After a hectic — indeed, traumatic — few weeks of major earthquakes, the week of 28 September-4 October, 2017 was mercifully quiet. The United States Geological Survey’s real time earthquake map showed a total of just over 1800 maps, but few of them were significant.
The map isn’t comprehensive, though it does include the larger earthquakes. Broadly speaking, it includes earthquakes of all magnitudes in the US and its territories and those of at least magnitude 4 (≥M4.0 elsewhere) but it considerably underestimates the many thousands of small earthquakes which shake the planet on a daily basis.
This week the largest earthquake shown on the map is just M5.8 when usually we would expect at least one, and probably two or three, in excess of M6.0. There are just 21 tremors of at least M5.0, and of the 117 recorded as being at least M4.0, 21 are aftershocks from Mexico’s M8.1 earthquake in September.
A quiet week is both a relief and an opportunity. Serendipitously, this week marks the 50th anniversary of the publication of what some people think is the seminal paper in plate tectonics, McKenzie and Parker’s Plate Tectonics on a Sphere.

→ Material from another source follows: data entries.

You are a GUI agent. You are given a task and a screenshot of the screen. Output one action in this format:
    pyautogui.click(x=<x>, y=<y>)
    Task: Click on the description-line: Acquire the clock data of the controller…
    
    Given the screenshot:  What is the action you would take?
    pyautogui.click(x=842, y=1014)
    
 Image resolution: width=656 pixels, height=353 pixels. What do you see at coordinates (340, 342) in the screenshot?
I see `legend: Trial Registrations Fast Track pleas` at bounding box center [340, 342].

And plate tectonics is, of course, the theory that underpins our modern understanding of earthquakes.
With this in mind, this digest is what we might loosely call a special edition. I’ve picked the three featured earthquakes to illustrate different aspects of plate tectonics.
The Week’s Biggest Earthquake: M5.8, Mid-Atlantic
Chance would have it that this week’s biggest earthquake is pretty much nondescript and there’s not a lot to say about it, other than we know where it occurred (around 1000km from the nearest land, French Guinea) and that its key motion was lateral.
Ideally I’d have liked it to occur a little closer to the mid-Atlantic Ridge (it was about 300km distant) so that I could classify it easily as extensional tectonics, but despite its lateral motion, it is associated with the creative element of plate tectonics.
Upwelling magma from the mantle fuels the creation of new crust along a submarine mountain range that runs around the planet. This extension, which in this case is widening the Atlantic, has impacts at a great distance from the ridge itself, as the shifting crust cools and fractures (along lateral zones) as the newly-created crust pushes it outwards.
This week’s M5.8, in the middle of nowhere and on a remote and un-named fracture zone, looks to have been a result of just such growth of new crust.
M5.2 Earthquake, South Atlantic
So, we have extensional tectonics, where new crust grows — and we have compressional tectonics, where old crust is destroyed. Most of the planet’s major earthquakes occur at subduction zones, where crustal plates collide and, because something has to give, one of them descends beneath another.
As it happens, because the Atlantic is growing, it has very limited subduction activity, but one area where it does occur is in the extreme south, where the South American plate descends beneath the Scotia microplate along the island arc of the South Sandwich Islands. This week, this island arc saw an earthquake of M5.2. There’s no information on its fault mechanism, but in an overall compressional setting there’s every chance that its main motion would also have been compressional.
This area is remote and its regular intermediate-to-large earthquakes (there have been 25 of at least this week’s magnitude so far in 2017, including one of M6.5) trouble nobody compared to those at the major subduction zones, most notably those around the Pacific. But what those ‘quakes, and this one, do, is show us that the planet is dynamic and they may well mark the beginning of the eventual closure of the Atlantic as the plates reconfigure over hundreds of millions of years.
US Earthquakes: Puerto Rico
I’ve included Puerto Rico as a US earthquake because, for this purpose, it falls under the USGS’s umbrella of recording more than just the major earthquakes. The territory hasn’t had its troubles to seek recently, and you might think an earthquake was the last thing it needed. But this one, fortunately, is small enough, at M4.4, to be harmless.
At a very broad level, I’ve chosen this earthquake because it illustrates the third element of plate tectonics, where two plates slide past one another. In this case I’m being a bit disingenuous, because the actual tectonic setting of Puerto Rico is much more complex than that — but it’s an earthquake that has occurred close to the point where the North American and Caribbean plates move laterally past.
Last Words: Happy Anniversary, Plate Tectonics
Okay, I’ve simplified for the purposes of illustration, choosing this week’s earthquakes to demonstrate the key features of plate tectonics rather than looking at them on their own merits. But it’s useful as a starting point to what is a complex and increasingly-developing branch of Earth Science.
Of course, plate tectonics wasn’t revealed in a single stand-alone paper (for a start, McKenzie and Parker’s short article in Nature included references to 26 others, and the idea of plates was first proposed way back in 1915 by Alfred Wegener). Scientific development is usually incremental and builds on the work of others.
That said, it’s always helpful to take a moment to stop and think about how we understood the workings of our dynamic planet before such a theory as plate tectonics became widely accepted. And the answer is — we didn’t.